**Try it:** Find the lines of the records in which the word "will" appears and report how many there are, as a number alone.
Data extract START
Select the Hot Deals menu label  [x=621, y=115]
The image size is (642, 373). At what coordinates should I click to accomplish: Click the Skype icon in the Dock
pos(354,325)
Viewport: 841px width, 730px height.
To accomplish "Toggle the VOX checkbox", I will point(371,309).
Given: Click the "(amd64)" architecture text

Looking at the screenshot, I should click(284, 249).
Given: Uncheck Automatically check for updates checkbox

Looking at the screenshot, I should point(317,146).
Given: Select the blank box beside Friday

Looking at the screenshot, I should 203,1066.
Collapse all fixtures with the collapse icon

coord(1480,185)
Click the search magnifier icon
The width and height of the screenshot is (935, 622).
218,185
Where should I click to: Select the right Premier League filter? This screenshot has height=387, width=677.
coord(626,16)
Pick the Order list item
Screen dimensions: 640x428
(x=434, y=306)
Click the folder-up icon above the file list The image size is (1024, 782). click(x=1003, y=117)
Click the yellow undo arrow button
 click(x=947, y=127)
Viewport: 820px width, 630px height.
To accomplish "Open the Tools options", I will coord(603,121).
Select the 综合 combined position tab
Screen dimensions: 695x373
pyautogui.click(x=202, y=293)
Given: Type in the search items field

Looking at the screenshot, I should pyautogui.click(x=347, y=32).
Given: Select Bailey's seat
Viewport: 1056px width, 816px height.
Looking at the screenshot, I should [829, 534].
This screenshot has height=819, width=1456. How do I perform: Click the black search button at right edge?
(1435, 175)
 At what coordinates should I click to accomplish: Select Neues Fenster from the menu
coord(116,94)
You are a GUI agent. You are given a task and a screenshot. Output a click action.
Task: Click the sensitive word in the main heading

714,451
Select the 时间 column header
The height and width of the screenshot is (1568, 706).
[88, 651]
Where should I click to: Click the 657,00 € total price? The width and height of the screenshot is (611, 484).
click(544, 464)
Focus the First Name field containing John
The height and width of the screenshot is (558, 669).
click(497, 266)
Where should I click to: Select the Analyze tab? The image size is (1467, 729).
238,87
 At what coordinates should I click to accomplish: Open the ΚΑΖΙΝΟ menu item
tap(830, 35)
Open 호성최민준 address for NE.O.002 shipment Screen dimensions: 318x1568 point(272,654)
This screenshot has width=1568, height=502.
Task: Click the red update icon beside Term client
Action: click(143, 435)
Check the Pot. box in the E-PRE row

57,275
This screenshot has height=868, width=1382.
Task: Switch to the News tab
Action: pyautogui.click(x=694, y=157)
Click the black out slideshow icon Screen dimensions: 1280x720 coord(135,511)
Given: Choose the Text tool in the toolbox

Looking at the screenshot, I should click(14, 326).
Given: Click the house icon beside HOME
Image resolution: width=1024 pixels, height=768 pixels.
Data extract END
**Exercise answer:** 2